Trivelle. Nuove scoperte della Norvegia nel Mare del Nord (alla faccia del Regno Unito)
Scoperto un giacimento da 134 milioni di barili di petrolio, una delle più grandi scoperte degli ultimi dieci anni.
Nuova scoperta della
Norvegia nel Mare del Nord, in un sito che potrebbe produrre l’equivalente di 134 milioni di barili di petrolio situato in un’area che si riteneva ormai completamente esplorata. La scoperta è avvenuta nel giacimento di Yggdrasil, nella porzione norvegese del Mare del Nord e non lontano dalla zona controllata dalla Gran Bretagna, che invece ha deciso di porre fine alle esplorazioni nell’area. A farsene carico è Aker BP che prevede di perforare 55 pozzi e di realizzare una piattaforma di lavorazione, oltre a oleodotti per l’esportazione di petrolio e gas, per sfruttare appieno la nuova scoperta.
L’azienda ha dichiarato che l’espansione genererà occupazione per sei diversi cantieri navali e numerosi fornitori sparsi in tutta la Norvegia.
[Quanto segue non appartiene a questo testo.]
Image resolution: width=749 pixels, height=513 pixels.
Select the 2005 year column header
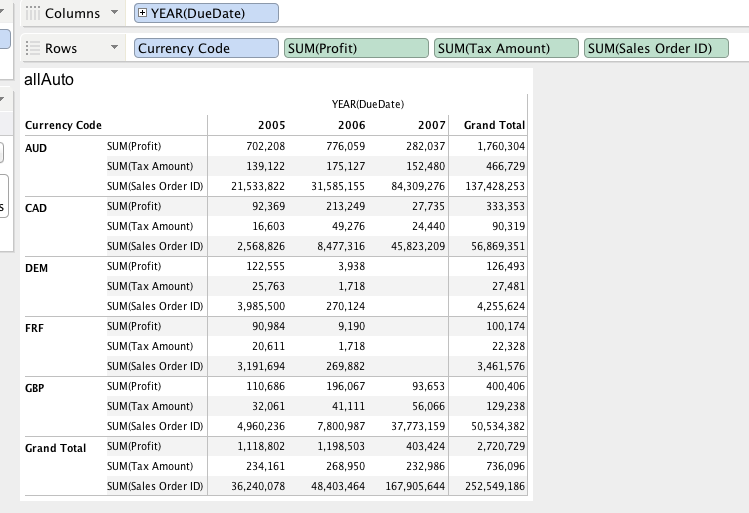(271, 125)
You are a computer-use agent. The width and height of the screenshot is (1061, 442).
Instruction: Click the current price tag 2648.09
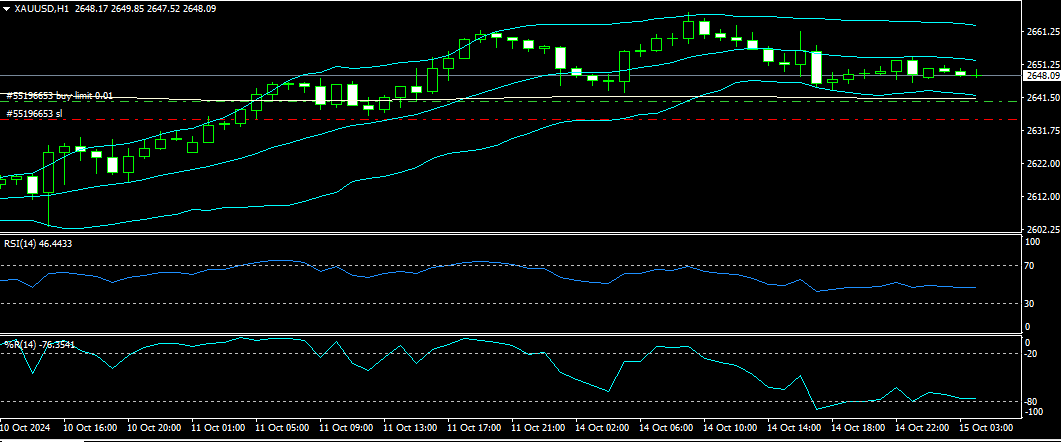coord(1043,75)
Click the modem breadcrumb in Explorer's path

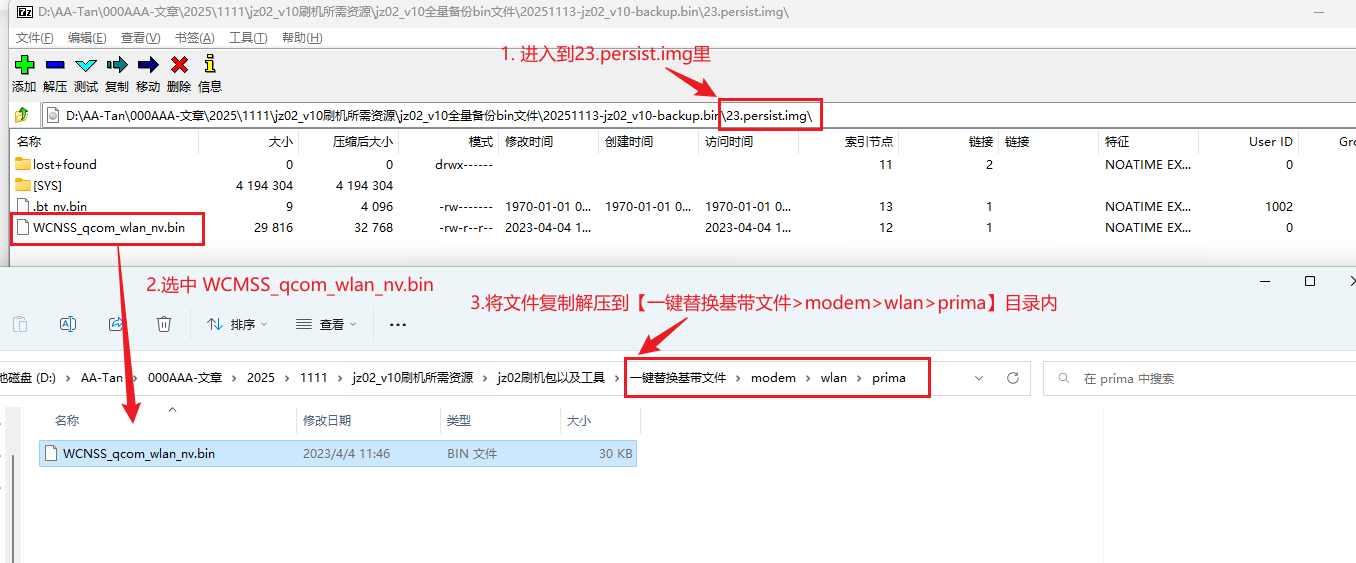tap(773, 378)
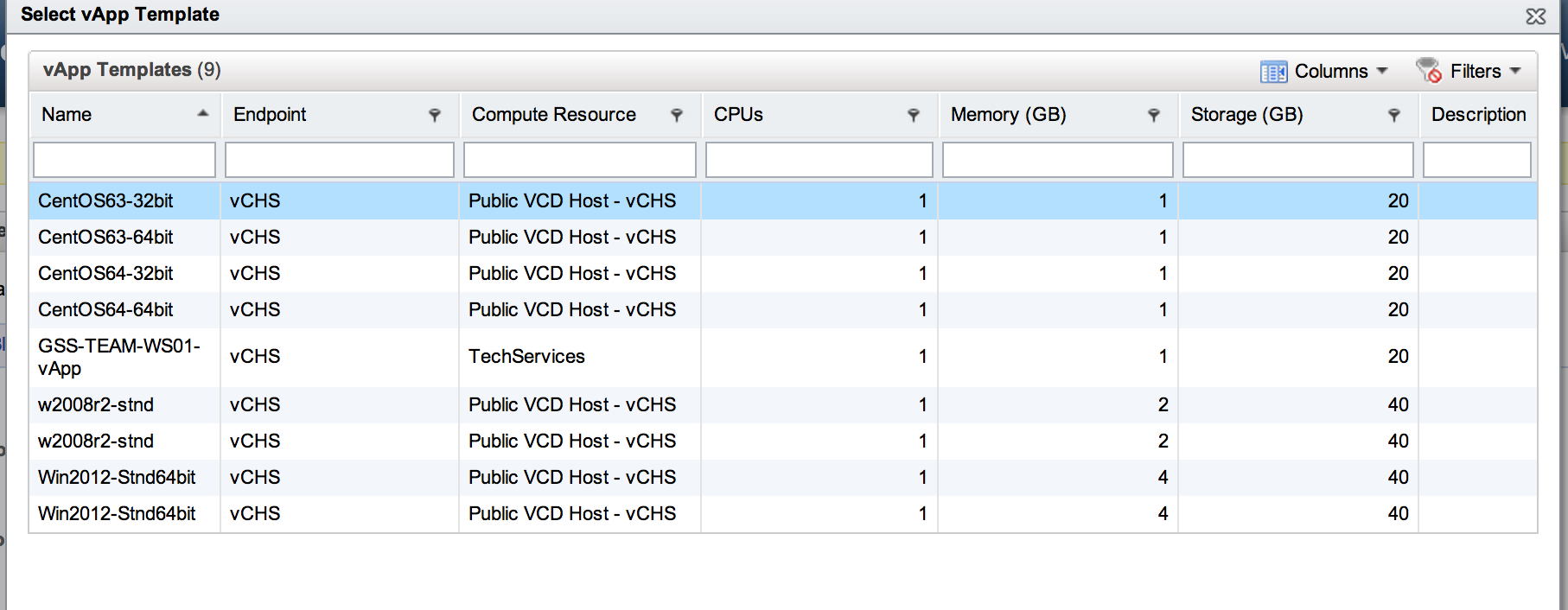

Karl Johnny Hersvik, amministratore delegato di Aker BP, ha definito il ritrovamento “una delle più grandi scoperte commerciali in Norvegia in un decennio” e ha aggiunto di attendersi successi man mano che “i nuovi metodi di esplorazione spingono i limiti”. Dopo la decisione britannica di ridimensionare l’impegno nell’area, la Norvegia ha invece intensificato le ricerche di nuovi giacimenti.
Norvegia sempre più petrolifera
I dati aggiornati mostrano come la Norvegia stia producendo petrolio in quantità elevate, con valori in crescita. La produzione mensile del Paese ha raggiunto il livello più alto in oltre dieci anni, grazie soprattutto all’avvio di nuovi giacimenti nel Mare di Barents settentrionale.
Nel frattempo, le previsioni per il Regno Unito parlano di una chiusura di 180 dei 280 giacimenti di petrolio e gas entro 5 anni, con un calo produttivo stimato attorno al 70%. In Norvegia, al contrario, le compagnie petrolifere godono del sostegno governativo e di un regime fiscale che incentiva esplorazione e sviluppo. Parte della produzione, inoltre, potrebbe essere destinata al Regno Unito. Già lo scorso anno i britannici hanno speso 20 miliardi di sterline per acquistare combustibili fossili dalla Norvegia.